Amaryllis slips some hundred dollar bills to the pilot, the balance of their payment, through the open cabin door of the plane. The bright-eyed man counts the bills twice.

“U.S. dollars. Very nice. I'll be back in two days.” She asks him what time he will arrive. He shrugs and slams the door. She and Garret leap onto Gabriel's inflatable raft just in time to clear the seaplane, which angles off to the north, accelerates with a sudden roar and is as gone as the last of Amaryllis' cash.

Gabriel grabs a line and pulls the raft to the rocky shore. He still has an inscrutable expression plastered on his thin, brown face.

“Wise guy,” Amaryllis slaps him on the arm as she leaps from the raft.
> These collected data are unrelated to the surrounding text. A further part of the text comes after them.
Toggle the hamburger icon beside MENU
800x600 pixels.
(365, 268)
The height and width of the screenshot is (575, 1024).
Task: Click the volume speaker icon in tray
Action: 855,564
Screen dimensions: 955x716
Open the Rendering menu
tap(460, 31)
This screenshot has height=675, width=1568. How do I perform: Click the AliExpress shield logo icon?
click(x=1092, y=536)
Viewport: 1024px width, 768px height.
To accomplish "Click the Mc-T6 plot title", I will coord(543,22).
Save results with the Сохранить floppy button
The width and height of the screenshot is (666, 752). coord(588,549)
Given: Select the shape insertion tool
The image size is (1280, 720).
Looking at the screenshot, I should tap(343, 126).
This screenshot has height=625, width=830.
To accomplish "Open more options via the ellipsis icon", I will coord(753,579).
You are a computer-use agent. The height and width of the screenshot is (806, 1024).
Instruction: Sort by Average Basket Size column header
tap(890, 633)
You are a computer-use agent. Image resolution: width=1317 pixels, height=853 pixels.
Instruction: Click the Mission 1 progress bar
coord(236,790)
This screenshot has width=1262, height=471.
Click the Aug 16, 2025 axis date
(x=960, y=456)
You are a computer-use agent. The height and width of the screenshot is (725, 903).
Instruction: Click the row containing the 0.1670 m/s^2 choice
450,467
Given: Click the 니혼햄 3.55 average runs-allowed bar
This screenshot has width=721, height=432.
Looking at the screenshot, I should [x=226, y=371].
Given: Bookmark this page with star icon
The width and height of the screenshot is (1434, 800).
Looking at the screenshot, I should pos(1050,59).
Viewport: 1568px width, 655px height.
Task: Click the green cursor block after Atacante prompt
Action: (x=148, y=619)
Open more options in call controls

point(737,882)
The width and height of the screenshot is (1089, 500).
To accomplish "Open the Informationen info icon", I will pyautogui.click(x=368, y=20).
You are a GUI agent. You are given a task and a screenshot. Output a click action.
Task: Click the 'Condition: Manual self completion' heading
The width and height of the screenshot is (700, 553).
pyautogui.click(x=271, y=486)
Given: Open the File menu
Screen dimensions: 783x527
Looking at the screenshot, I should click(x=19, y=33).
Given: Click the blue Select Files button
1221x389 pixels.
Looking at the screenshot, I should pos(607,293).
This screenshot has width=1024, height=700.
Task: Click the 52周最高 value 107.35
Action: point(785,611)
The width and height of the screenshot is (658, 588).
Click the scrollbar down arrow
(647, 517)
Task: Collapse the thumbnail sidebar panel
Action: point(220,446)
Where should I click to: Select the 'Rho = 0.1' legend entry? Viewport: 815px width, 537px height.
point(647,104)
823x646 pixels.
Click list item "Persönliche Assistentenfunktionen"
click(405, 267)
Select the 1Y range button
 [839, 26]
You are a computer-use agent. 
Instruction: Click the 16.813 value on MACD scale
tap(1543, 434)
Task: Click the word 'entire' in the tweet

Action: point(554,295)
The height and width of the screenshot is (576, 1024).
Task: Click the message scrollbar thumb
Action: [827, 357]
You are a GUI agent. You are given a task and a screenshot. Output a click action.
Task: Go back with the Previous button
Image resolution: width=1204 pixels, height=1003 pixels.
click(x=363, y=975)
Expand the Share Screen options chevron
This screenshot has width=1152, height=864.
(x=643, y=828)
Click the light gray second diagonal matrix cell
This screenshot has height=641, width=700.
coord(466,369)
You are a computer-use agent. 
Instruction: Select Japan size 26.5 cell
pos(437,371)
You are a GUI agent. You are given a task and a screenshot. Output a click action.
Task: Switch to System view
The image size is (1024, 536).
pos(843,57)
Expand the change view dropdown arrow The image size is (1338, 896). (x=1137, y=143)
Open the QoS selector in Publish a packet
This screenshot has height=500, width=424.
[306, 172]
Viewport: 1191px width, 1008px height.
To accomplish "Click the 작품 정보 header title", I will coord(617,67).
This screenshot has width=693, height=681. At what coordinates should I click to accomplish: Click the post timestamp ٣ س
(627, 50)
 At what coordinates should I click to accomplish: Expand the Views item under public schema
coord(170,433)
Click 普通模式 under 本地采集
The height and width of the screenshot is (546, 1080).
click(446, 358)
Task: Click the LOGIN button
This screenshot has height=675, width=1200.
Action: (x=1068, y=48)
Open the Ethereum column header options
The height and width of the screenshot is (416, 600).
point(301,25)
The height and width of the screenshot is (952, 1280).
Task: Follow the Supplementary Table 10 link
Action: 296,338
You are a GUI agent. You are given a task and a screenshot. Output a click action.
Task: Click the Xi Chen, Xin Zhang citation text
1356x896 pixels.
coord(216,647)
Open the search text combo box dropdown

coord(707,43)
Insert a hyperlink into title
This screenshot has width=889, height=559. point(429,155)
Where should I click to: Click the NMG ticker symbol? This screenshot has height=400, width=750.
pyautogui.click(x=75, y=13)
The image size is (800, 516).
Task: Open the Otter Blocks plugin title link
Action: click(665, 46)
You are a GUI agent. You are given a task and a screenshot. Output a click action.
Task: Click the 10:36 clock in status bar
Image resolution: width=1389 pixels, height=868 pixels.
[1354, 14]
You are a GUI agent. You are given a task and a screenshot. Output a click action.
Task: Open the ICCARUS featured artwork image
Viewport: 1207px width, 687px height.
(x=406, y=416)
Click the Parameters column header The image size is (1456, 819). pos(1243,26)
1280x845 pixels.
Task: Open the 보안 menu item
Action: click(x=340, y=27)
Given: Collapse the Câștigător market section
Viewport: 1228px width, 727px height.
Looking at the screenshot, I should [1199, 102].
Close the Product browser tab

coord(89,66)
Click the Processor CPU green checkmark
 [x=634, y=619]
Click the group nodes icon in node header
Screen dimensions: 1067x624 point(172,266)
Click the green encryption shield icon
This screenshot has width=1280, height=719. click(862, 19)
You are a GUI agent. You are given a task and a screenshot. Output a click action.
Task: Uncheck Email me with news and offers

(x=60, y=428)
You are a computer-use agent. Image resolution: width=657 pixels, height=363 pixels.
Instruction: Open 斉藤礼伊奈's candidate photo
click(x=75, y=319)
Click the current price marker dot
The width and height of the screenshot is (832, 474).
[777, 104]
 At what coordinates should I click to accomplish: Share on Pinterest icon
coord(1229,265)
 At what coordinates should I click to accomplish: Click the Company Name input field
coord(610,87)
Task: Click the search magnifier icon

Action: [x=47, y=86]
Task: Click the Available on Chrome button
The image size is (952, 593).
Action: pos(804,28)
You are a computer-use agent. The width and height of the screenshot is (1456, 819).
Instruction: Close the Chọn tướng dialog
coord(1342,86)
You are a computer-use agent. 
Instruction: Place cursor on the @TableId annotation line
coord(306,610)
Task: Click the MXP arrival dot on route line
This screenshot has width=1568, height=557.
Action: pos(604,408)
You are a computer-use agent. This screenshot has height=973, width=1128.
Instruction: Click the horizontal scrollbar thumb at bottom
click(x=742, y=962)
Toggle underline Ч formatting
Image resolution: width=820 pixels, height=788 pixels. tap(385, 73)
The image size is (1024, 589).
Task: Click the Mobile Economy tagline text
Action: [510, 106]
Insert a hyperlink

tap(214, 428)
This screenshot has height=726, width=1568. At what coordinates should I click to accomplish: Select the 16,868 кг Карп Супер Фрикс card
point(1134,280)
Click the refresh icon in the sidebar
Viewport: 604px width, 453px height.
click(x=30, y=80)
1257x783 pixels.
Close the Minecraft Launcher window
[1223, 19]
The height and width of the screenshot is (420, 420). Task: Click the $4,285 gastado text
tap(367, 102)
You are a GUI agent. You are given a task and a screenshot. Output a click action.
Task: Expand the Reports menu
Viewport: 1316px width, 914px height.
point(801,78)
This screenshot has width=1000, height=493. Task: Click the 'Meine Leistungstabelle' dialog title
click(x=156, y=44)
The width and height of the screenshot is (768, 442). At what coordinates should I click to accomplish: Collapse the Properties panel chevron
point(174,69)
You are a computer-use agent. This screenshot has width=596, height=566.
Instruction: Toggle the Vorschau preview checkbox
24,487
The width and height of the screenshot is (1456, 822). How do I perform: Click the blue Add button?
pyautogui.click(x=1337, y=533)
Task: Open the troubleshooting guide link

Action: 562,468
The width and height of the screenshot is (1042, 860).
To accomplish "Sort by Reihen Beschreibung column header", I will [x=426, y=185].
“Wise enough to keep secrets.”

He turns and marches toward the caves. She knows by now not to ask him to wait. She pulls her bag onto her aching shoulder and sloshes through the clear surf after his lanky form. Behind her, Garret grumbles in frustration.

#

“The reporter is not interested in the caves,” Gabriel says, pointing a finger at Amaryllis. Garret reaches into his camera bag, groping with frantic hands for a lens that can make sense of such beauty. They're deep now into the underground passages. For twenty minutes they've seen nothing but wet rock, but now they go down into an impossible forest of shining white sculptures, dripping icicles, luscious crystal carvings. Fifteen feet down, a cavern opens, deeper still, the stalactites and stalagmites reflect Gabriel's brilliant flashlight beams.

“Not interested…,” Garret repeats the guide's words, not really hearing what he's saying. He's focusing, but not shooting. The angle is wrong. He needs to venture deeper and starts to climb down.

“No.” Gabriel moves in front of Garret, his thin, wiry frame no match for Garret's linebacker physique. The photographer stops nonetheless. “We don't go there today. The conditions are dangerous. The tide is coming back in.”

Gabriel fixes Amaryllis with a humorless gaze.

“Tomorrow, we see something better.”

#

This far south, the North Star is in its correct position, but all the other constellations look out of alignment. Amaryllis searches for Orion and can't find the familiar belt stars. There are too many lights in the sky, and she begins to feel unmoored. Gabriel pokes at the fire, talking to Garret about his Maya ancestors. The photographer, still annoyed at being denied his chance to shoot the caves, sits in silence.

In the firelight, Gabriel looks like the high priest of the Temple of Kukulcan. With his sloping forehead, perfectly angled nose, and high, proud cheekbones, his face is the picture of Maya aristocracy. Put a plumed headdress on him, and he could step back several millennia.

That's probably why Amaryllis was drawn to him in the first place. He looks so uprooted, a displaced soul in the twenty-first century. At Chichén Itzá, where she was on a journalists' tour of the fabled ruins, Gabriel was one of the guides. He was the only one who spoke of the Maya as nobler than murderous savages.

“Consider the sophistication of the Temple, which the Spanish named El Castillo,” Gabriel told the tour group, his perfect English filled with authority. Amaryllis had the spooky feeling he was addressing only her. “This is a giant solar calendar. Four staircases of ninety-one steps, totaling three hundred sixty-four, with the final step to the top marking the final day of the year. The terraces represent the eighteen months of the Mayan year. The balustrade is constructed so that a snake, depicting the god Kukulcan, appears to slither down the central staircase on the vernal and autumnal equinoxes. When the image is complete, the snake connects with the featured headdress at the base of the steps.”